(Entries on locating words and elements)
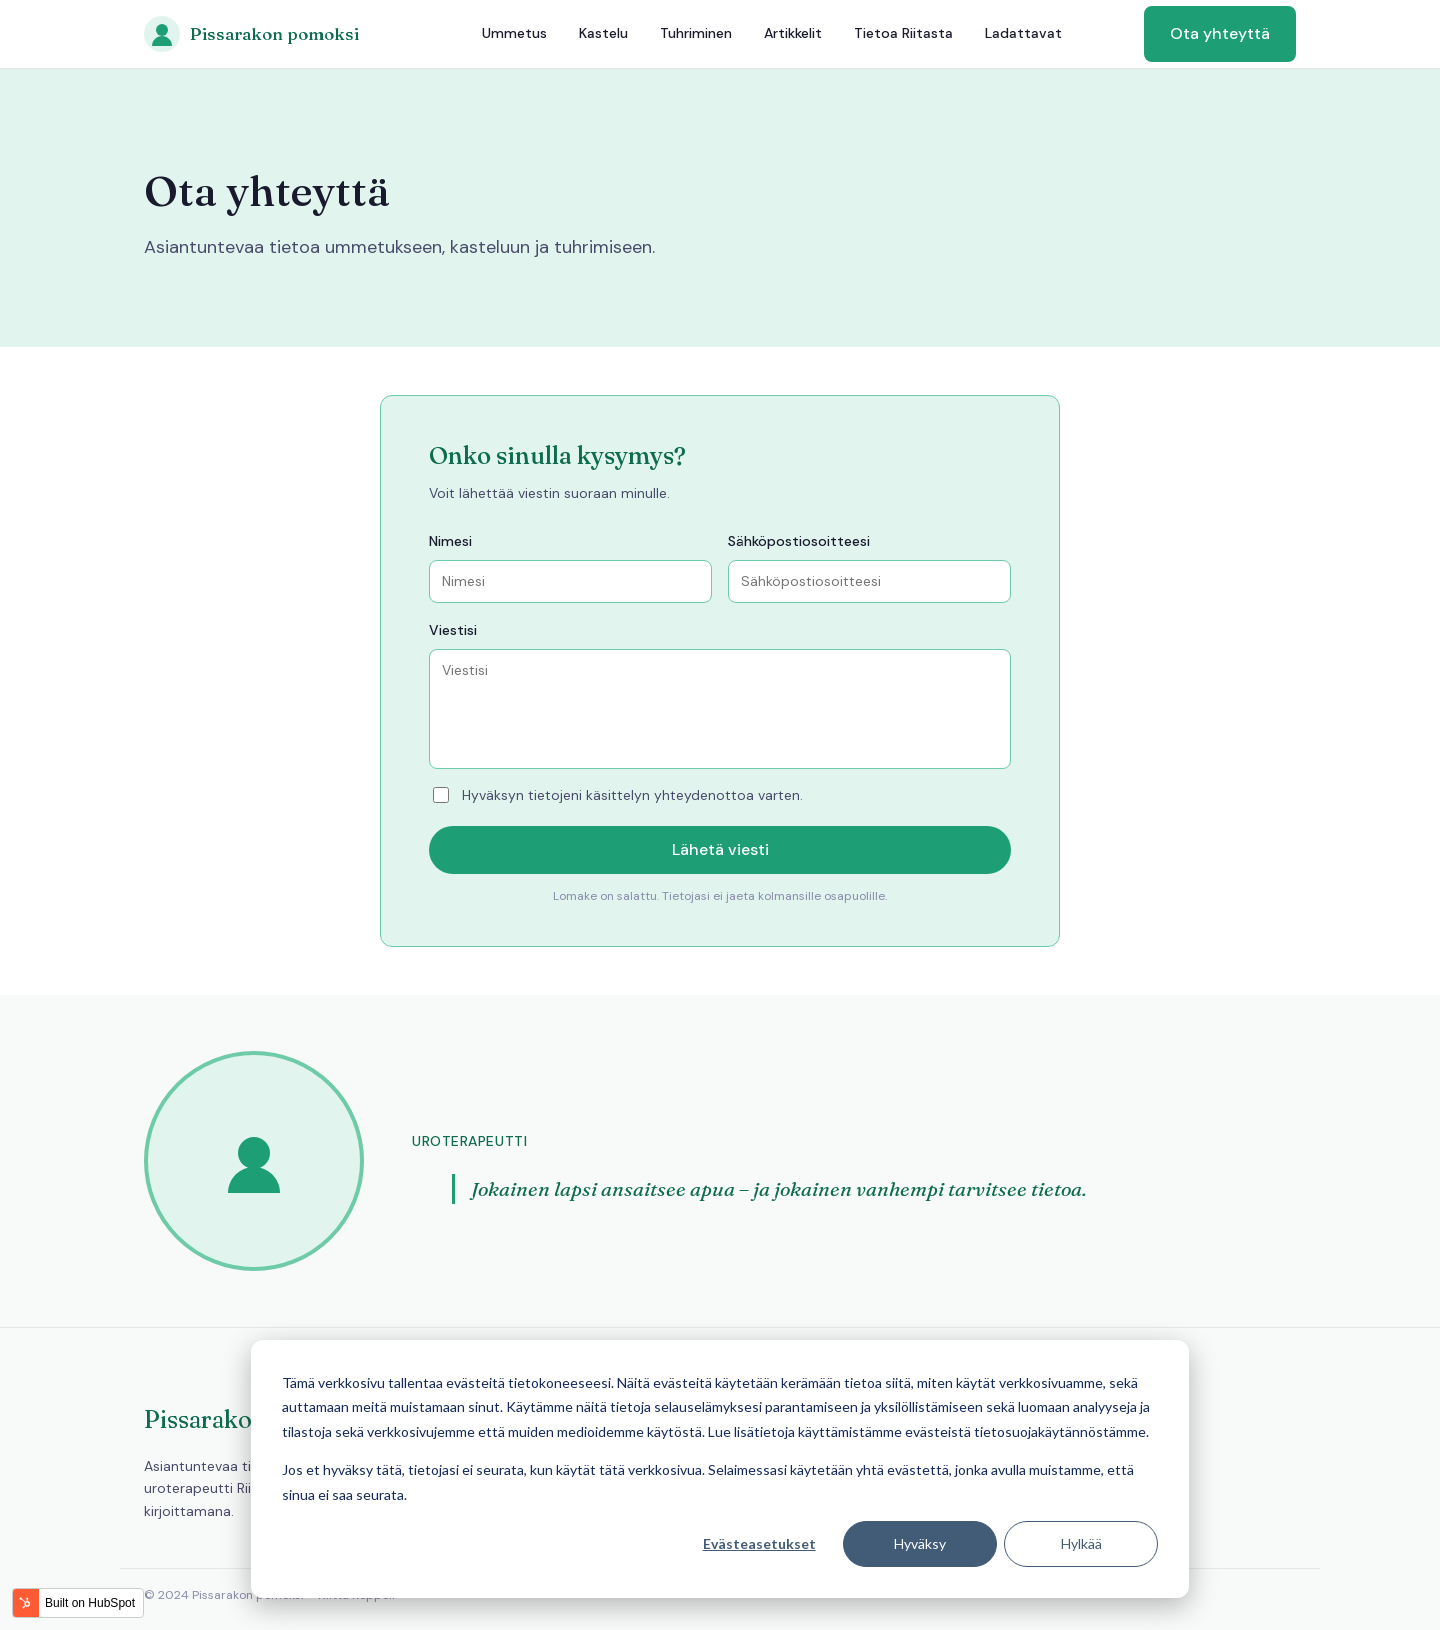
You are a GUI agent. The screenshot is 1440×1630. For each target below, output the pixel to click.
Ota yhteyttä (1220, 33)
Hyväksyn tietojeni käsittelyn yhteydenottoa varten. (618, 795)
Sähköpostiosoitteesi (799, 541)
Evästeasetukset (759, 1543)
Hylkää (1081, 1543)
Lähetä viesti (720, 849)
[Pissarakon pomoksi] (251, 34)
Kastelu (603, 33)
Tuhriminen (696, 33)
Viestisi (453, 630)
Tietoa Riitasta (903, 33)
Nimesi (450, 541)
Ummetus (514, 33)
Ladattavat (1023, 33)
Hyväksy (920, 1543)
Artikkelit (793, 33)
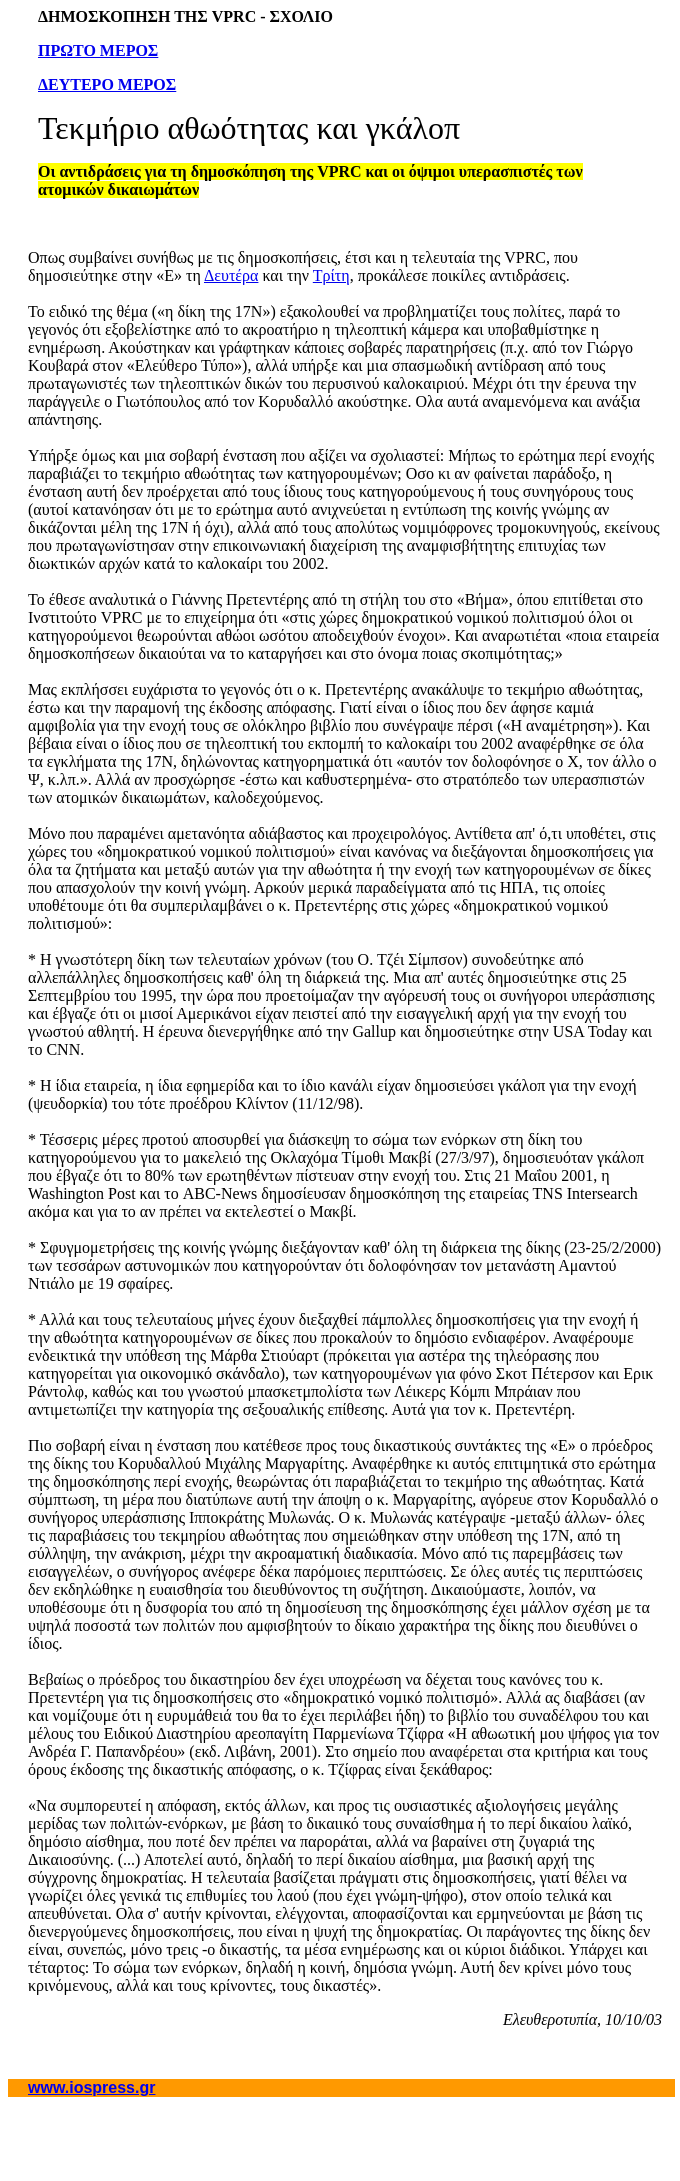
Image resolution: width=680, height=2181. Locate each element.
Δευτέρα (231, 275)
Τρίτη (331, 275)
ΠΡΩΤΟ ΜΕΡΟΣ (98, 50)
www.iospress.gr (91, 2087)
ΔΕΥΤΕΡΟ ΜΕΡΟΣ (107, 84)
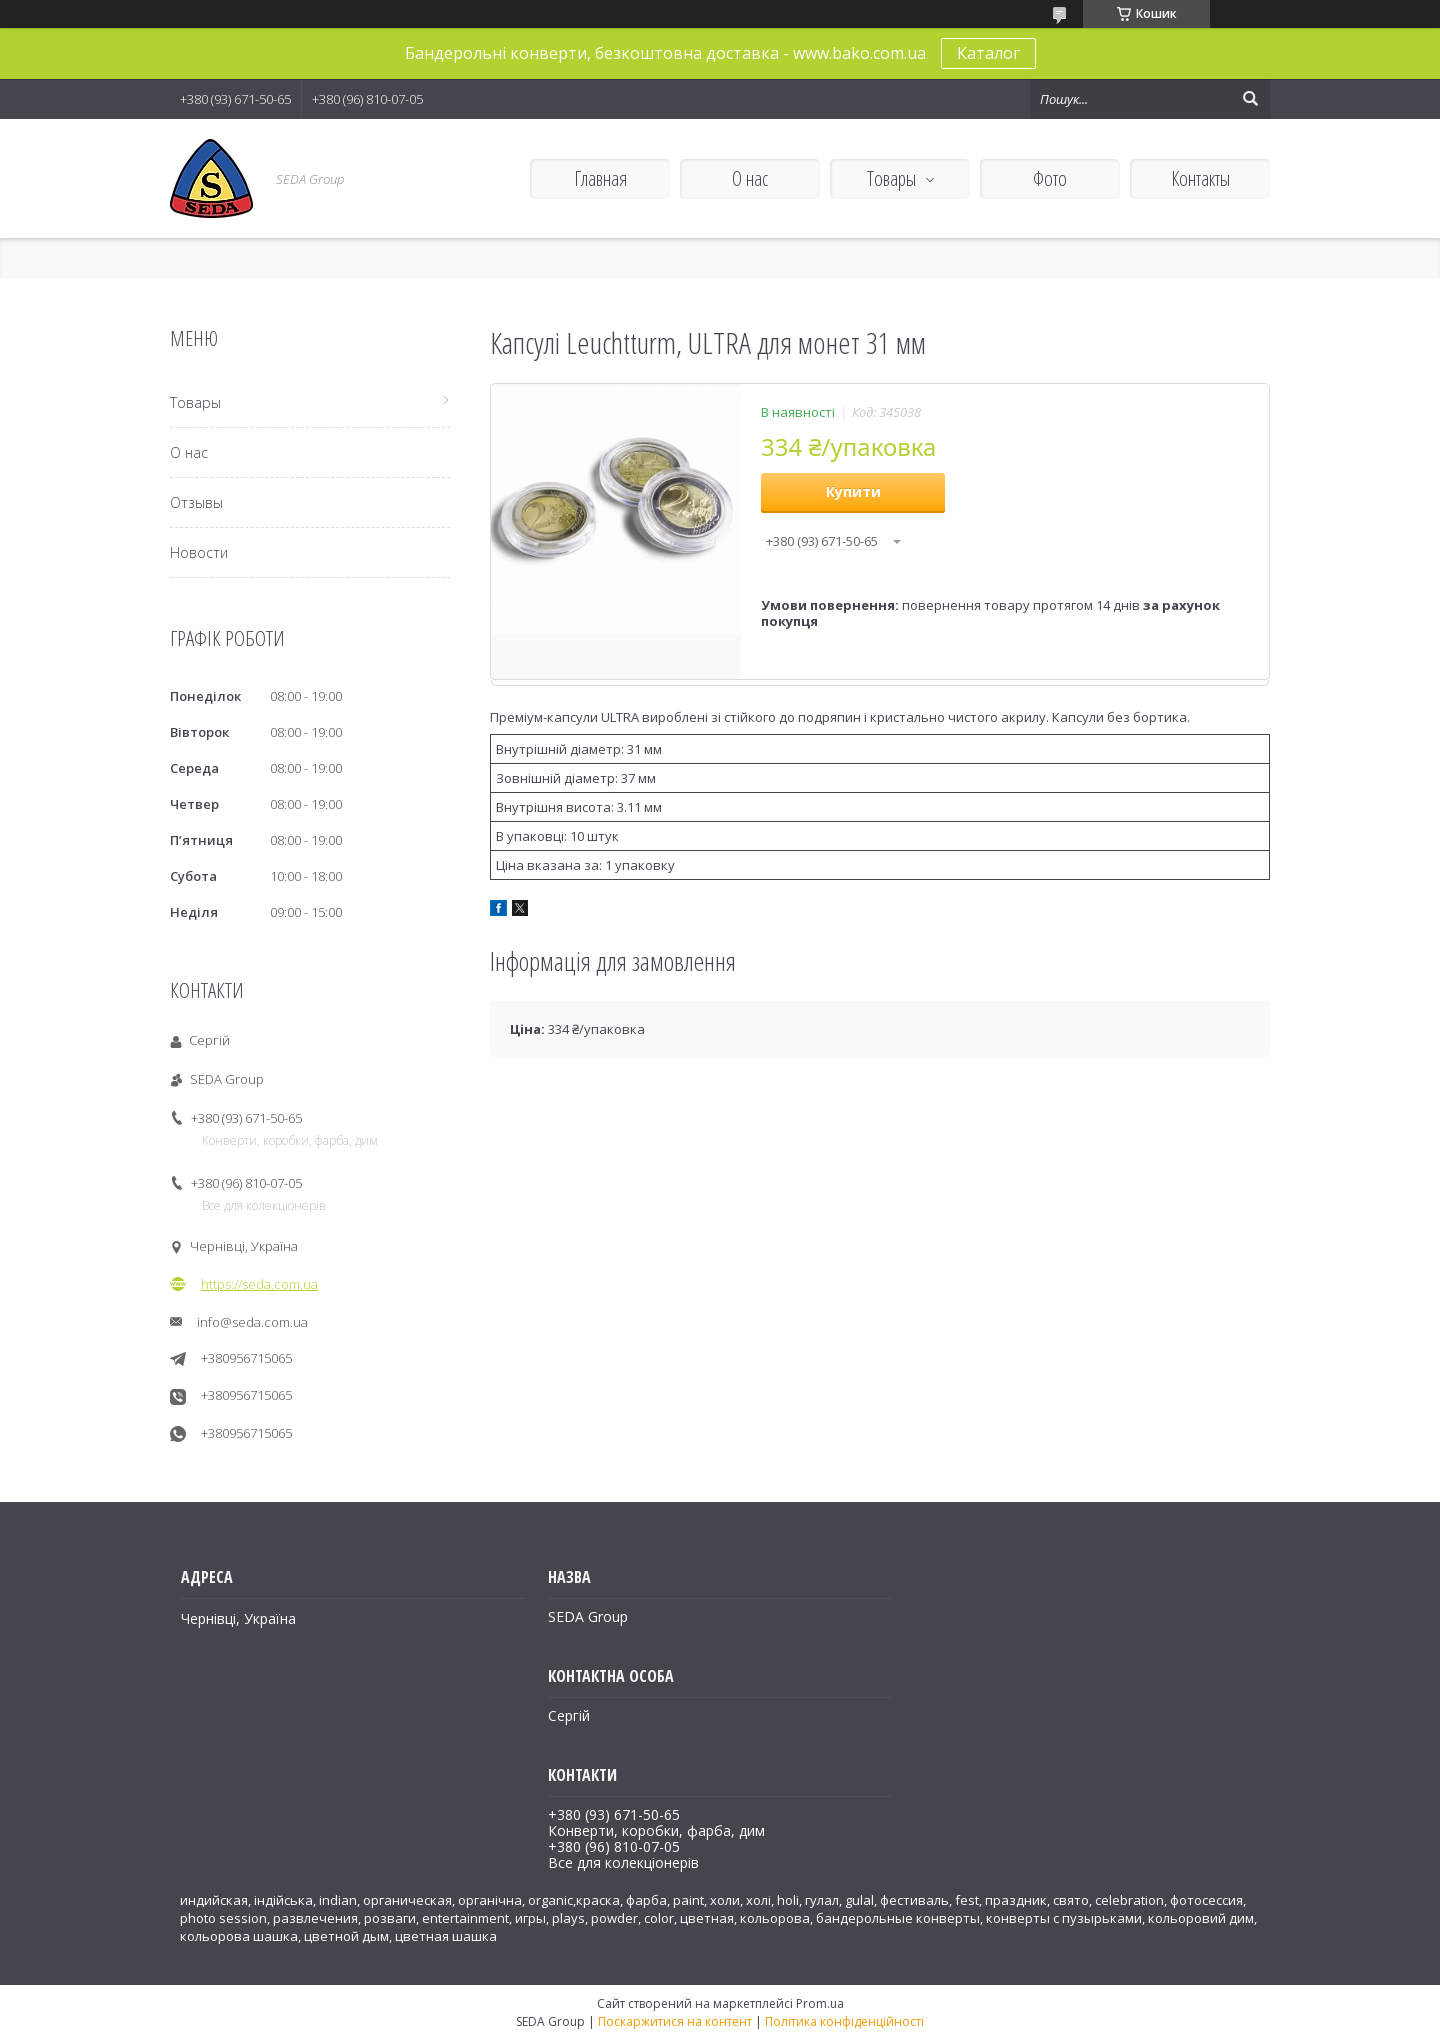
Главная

## Work to be completed
Reproduce every line of the listing above without alteration, omitting the pictures.

## Problem solution
You are a GUI agent. The screenshot is 1440×1630. For each target below, output the pixel to click.
Ota yhteyttä (1220, 33)
Hyväksyn tietojeni käsittelyn yhteydenottoa varten. (618, 795)
Sähköpostiosoitteesi (799, 541)
Evästeasetukset (759, 1543)
Hylkää (1081, 1543)
Lähetä viesti (720, 849)
[Pissarakon pomoksi] (251, 34)
Kastelu (603, 33)
Tuhriminen (696, 33)
Viestisi (453, 630)
Tietoa Riitasta (903, 33)
Nimesi (450, 541)
Ummetus (514, 33)
Ladattavat (1023, 33)
Hyväksy (920, 1543)
Artikkelit (793, 33)
Image resolution: width=680, height=2181. Locate each element.
Δευτέρα (231, 275)
Τρίτη (331, 275)
ΠΡΩΤΟ ΜΕΡΟΣ (98, 50)
www.iospress.gr (91, 2087)
ΔΕΥΤΕΡΟ ΜΕΡΟΣ (107, 84)
Главная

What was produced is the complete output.